Imports of Chicken From the USA to Cuba Skyrocket
Even the Cuban Army sells It in its Markets
A total of 35,117 tons of chicken meat was shipped to Cuba from the United States, a record amount.
HAVANA TIMES – The arrival of American chicken in Cuba has multiplied to such an extent that on Saturday it landed in Havana’s Nuevo Vedado market of the Youth Labor Army itself, the agro-market of the Cuban Armed Forces. In August, imports from the United States recorded absolute record figures, both in quantity and in millions of dollars.
At 35,117 tons, the figure is much higher than in the last five years, recorded in December 2022, when 30,884 tons arrived on the Island. Although the price fell by 14.6% compared to July, when 2.2 pounds of chicken cost $1.23, the volume is so high that total U.S. sales reached $37.08 million. It is more than 90% of that month’s total imports from the U.S., which rose to 39.91 million dollars.
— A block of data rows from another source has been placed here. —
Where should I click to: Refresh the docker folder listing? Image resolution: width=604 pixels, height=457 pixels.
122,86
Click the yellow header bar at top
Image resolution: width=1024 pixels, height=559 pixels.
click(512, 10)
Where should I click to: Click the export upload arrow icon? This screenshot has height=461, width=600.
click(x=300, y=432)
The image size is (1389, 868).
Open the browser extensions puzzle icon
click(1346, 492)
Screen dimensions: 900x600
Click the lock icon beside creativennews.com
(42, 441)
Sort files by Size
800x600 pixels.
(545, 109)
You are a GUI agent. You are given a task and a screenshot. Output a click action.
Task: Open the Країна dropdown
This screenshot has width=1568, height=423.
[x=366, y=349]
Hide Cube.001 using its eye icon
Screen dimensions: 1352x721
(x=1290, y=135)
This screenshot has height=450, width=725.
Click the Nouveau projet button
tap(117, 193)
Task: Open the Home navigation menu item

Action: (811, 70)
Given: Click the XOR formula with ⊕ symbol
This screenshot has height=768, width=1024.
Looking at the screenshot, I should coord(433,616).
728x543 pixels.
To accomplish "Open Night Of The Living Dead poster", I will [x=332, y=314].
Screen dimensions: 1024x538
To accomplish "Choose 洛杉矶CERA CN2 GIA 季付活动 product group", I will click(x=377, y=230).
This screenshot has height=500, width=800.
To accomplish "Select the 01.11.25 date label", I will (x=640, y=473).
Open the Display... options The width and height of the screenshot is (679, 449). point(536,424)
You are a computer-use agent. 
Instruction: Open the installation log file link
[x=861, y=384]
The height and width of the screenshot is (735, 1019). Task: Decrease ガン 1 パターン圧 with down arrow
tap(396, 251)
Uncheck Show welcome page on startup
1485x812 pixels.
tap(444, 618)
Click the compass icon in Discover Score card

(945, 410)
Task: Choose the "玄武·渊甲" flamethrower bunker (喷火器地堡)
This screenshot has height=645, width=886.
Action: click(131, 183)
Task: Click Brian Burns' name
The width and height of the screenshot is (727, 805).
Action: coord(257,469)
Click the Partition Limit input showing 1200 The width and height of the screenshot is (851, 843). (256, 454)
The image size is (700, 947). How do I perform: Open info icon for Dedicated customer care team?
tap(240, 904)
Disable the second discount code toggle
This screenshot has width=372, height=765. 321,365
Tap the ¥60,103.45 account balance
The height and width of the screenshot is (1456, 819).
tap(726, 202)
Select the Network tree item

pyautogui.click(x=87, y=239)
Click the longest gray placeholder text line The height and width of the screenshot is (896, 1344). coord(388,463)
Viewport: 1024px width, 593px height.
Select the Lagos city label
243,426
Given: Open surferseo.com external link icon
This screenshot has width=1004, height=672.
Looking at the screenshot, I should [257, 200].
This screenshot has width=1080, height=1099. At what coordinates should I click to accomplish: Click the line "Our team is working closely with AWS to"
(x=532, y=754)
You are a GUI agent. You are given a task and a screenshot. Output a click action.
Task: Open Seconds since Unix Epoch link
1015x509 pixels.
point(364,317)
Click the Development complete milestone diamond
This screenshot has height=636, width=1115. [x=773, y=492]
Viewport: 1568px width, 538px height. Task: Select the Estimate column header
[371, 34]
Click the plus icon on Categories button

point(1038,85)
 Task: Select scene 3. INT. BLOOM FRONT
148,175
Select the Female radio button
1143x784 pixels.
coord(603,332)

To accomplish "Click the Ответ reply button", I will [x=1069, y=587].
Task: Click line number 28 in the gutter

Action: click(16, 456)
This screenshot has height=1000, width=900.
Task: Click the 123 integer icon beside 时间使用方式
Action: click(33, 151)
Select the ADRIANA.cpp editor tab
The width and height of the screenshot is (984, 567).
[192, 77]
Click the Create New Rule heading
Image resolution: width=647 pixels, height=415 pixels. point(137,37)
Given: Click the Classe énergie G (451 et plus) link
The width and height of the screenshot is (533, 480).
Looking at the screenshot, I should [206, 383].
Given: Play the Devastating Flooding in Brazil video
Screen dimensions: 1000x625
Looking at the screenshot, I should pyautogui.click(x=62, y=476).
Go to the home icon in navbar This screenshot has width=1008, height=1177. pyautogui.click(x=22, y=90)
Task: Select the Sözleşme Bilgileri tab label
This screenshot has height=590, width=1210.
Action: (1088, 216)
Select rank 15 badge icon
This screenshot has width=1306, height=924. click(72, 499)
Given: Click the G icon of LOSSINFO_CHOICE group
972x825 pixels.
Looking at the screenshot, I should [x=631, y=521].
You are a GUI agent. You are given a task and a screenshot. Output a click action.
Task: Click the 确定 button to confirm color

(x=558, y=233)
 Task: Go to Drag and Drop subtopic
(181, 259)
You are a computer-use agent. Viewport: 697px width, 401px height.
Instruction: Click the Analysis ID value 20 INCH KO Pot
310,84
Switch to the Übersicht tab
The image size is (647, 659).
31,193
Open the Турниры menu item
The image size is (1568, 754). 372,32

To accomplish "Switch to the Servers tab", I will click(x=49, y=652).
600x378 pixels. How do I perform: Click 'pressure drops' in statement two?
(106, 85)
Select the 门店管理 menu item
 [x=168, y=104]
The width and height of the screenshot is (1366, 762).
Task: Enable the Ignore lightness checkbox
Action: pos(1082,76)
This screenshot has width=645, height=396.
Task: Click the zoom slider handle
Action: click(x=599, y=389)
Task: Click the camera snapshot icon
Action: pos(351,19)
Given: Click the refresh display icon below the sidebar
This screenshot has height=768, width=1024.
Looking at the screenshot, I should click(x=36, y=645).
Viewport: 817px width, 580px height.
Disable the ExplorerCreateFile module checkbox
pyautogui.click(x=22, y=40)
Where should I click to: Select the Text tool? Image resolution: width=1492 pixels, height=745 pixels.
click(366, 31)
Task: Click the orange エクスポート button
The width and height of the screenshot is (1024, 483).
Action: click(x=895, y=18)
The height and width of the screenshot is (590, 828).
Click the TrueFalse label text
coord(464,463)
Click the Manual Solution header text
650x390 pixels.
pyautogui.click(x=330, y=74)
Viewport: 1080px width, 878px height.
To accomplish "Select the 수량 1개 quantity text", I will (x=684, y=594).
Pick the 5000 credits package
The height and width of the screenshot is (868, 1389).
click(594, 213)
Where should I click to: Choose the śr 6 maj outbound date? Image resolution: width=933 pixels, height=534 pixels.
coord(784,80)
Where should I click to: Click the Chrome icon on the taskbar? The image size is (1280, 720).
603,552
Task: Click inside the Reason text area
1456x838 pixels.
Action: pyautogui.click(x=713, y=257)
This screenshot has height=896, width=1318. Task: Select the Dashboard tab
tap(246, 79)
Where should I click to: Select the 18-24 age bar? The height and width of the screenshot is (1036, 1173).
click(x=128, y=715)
“The ineffective official economic policy means that the MSMEs [micro, small and medium-sized enterprises], far from contributing to the national production of the main animal protein consumed in Cuba, would seem to be strengthening their dependence on imports,” said Cuban economist Pedro Monreal on his X account (Twitter). His diagnosis of the situation is overwhelming. “That high import dependence is a risk to food security,” he says.
The figures analyzed by Monreal are sourced from the U.S. Department of Agriculture and together represent the purchases made by the Cuban State and the country’s new economic actors, the MSMEs. During the first eight months of the year, Cuba bought 198,706 tons of chicken meat worth more than 207 billion dollars.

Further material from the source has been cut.